Harley Hammerman, Special For The Jewish Light

Have you ever wondered what happened to that restaurant you once loved and have memories of dining at with your family and friends? We did! There is an amazing website called Lost Tables, dedicated to celebrating the restaurants of our past. We are partnering with the site’s creator Harley Hammerman and celebrating these wonderful stories. Hammerman and his wife Marlene are members of Shaare Emeth, and she is past president of the National Council of Jewish Women of St. Louis.   Visit Lost Tables on Facebook


William Kenneth Saigh was born in Kewanee, Illinois. He earned a Ph.D. in business administration from St. Louis University. In 1976, after teaching marketing to college students for 21 years, he took a sabbatical from St. Louis University and opened a restaurant.

Saigh’s restaurant at 7823 Forsyth in Clayton – the Lettuce Leaf  – served salads as entrées. It was a novel concept at the time and was met with skepticism by the established restaurant community – and the 17 banks that turned down Saigh’s loan request.

“The banks chuckled. Other restaurant owners chuckled. They were counting the days until we would close our doors,” Saigh remembered.

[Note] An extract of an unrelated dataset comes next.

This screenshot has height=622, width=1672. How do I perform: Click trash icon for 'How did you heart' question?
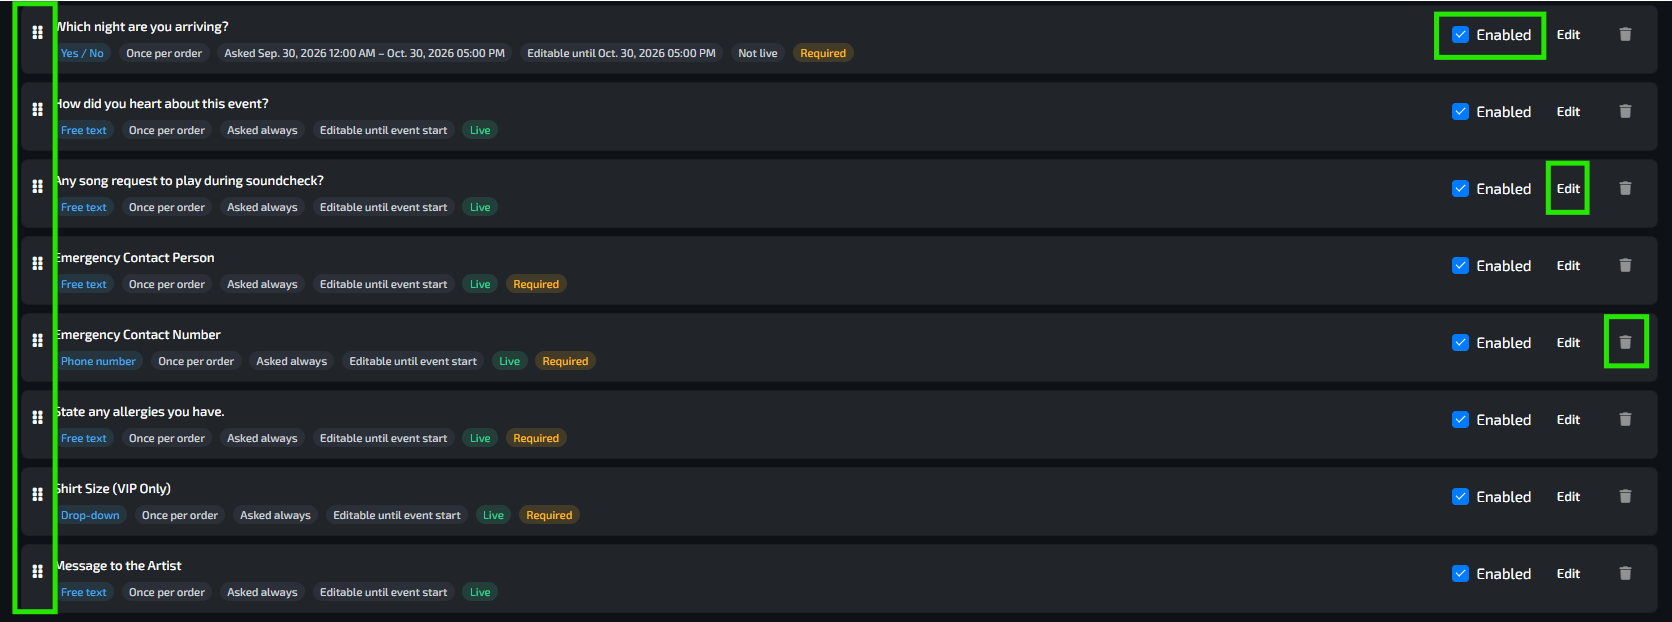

Not only did Saigh not close his doors, but he opened a second Lettuce Leaf restaurant the following year at 107 North Sixth Street in downtown St. Louis. Another was opened in Kansas City in 1978, a fourth in 1980 at Westport Plaza, and a fifth in 1984 at Crestwood Plaza.

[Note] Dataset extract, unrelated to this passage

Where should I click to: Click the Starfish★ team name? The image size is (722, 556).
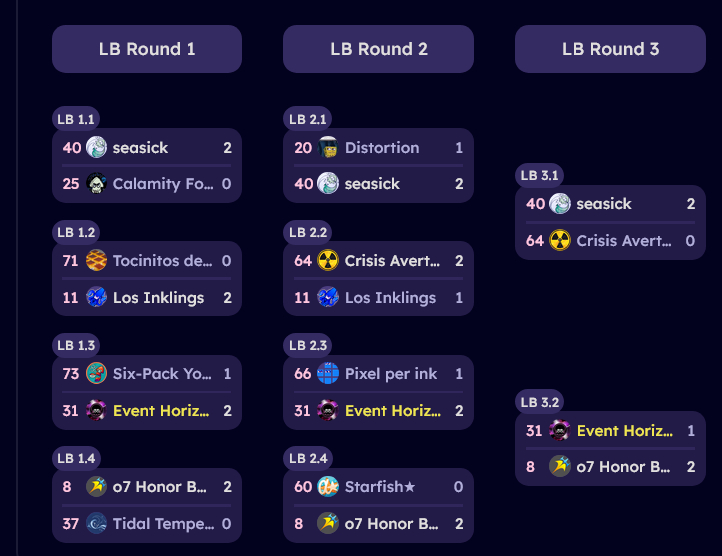pyautogui.click(x=380, y=487)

The Saighs had always enjoyed salads for dinner at home. The idea for the Lettuce Leaf was born over a dinner with friends when Saigh wished aloud that he could eat that way at restaurants. A friend suggested the name, and the Saighs pursued it.

“My wife Christine and I started eating less animal fats in our diet,” he recalled. “So we found it lots of fun to create salads. We also had a great garden that year to experiment with – lots of broccoli, zucchini, cauliflower, and eggplant. So we just threw things in bowls and had lots of fun. And when we served our concoctions to our guests, they loved it. The opportunities for making salads are endless.”

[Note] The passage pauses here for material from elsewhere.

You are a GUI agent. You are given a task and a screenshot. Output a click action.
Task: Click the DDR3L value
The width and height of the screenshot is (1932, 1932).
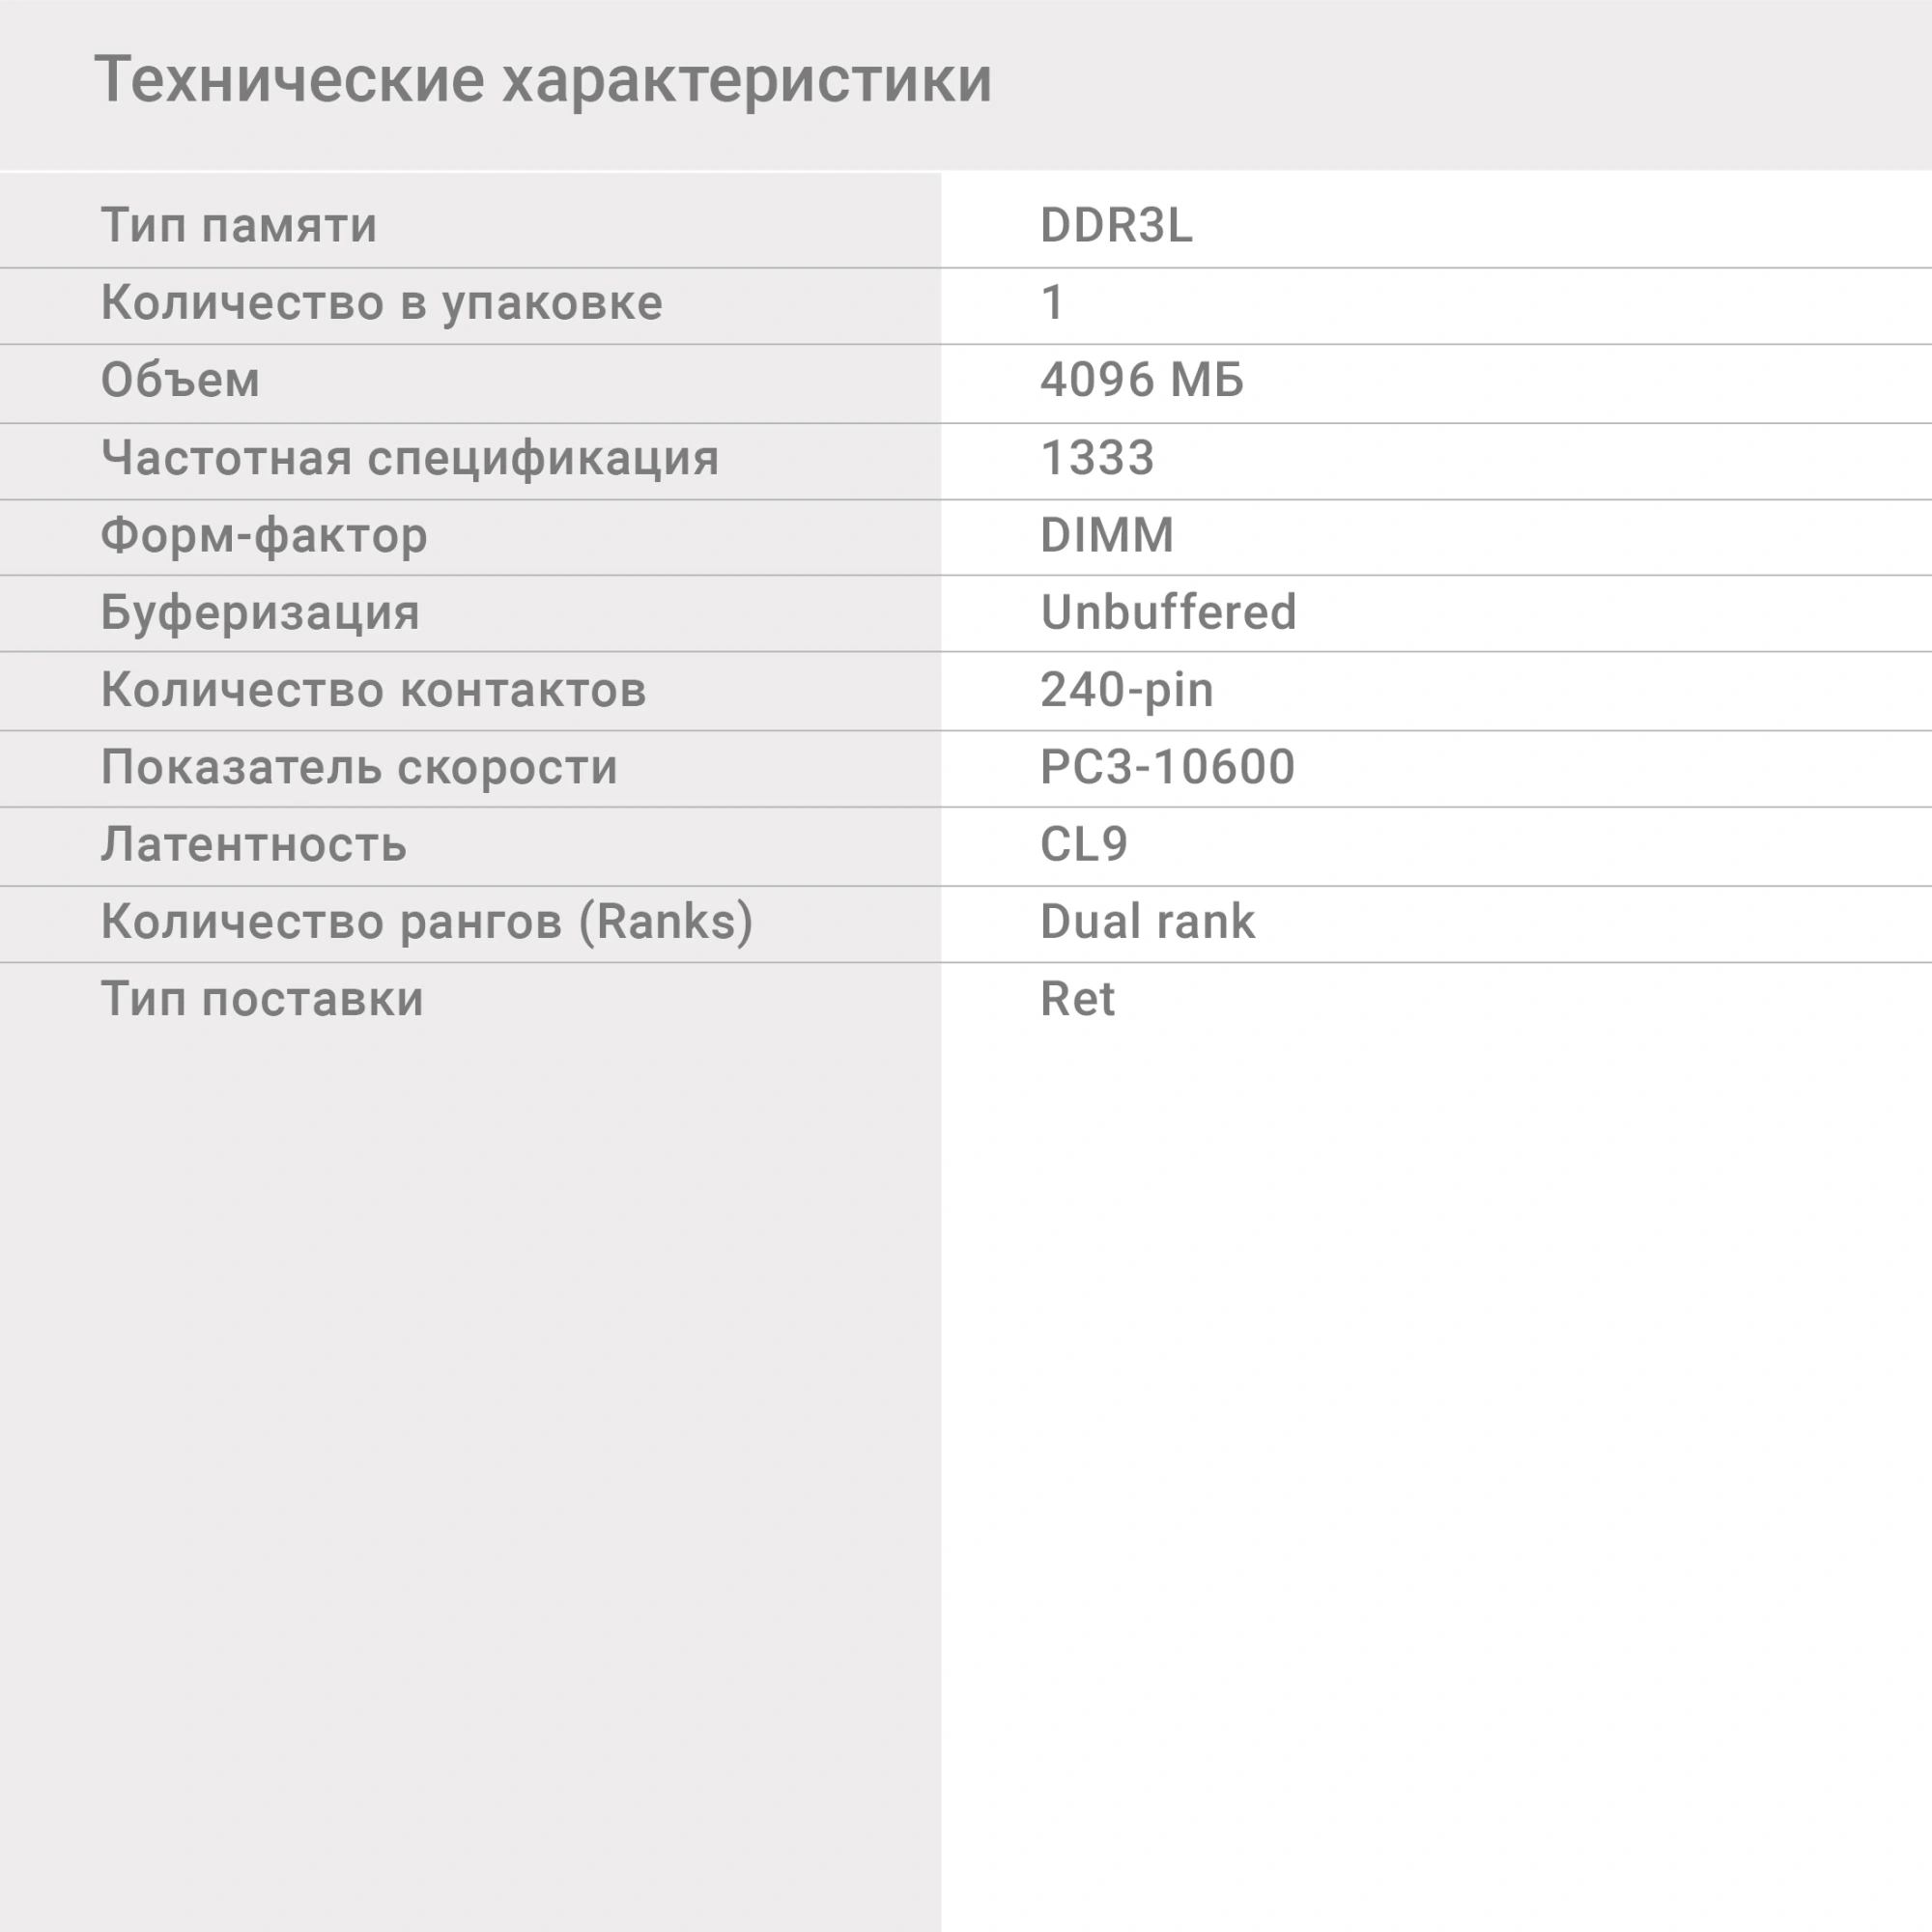[1116, 225]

The Lettuce Leaf restaurants were carefully planned, from the ambiance and menu to the targeted clientele, whom Saigh described as the “intellectually affluent.” He reasoned he had two potential markets. “We’re drawing from graduates of fast-food restaurants, the people saturated with grease and potatoes, and also from the other end of the spectrum.” The other end, he said, were the people tired of paying expense-account prices for gourmet food.

The restaurants had elegant atmospheres, with classical music playing in the background, which served to reinforce the customer’s feeling they were eating at a nice restaurant, despite the moderate prices. According to Saigh, the decor was “supposed to give you a feeling of light, airy space. We have torn down many walls to let in light in many of our restaurants.”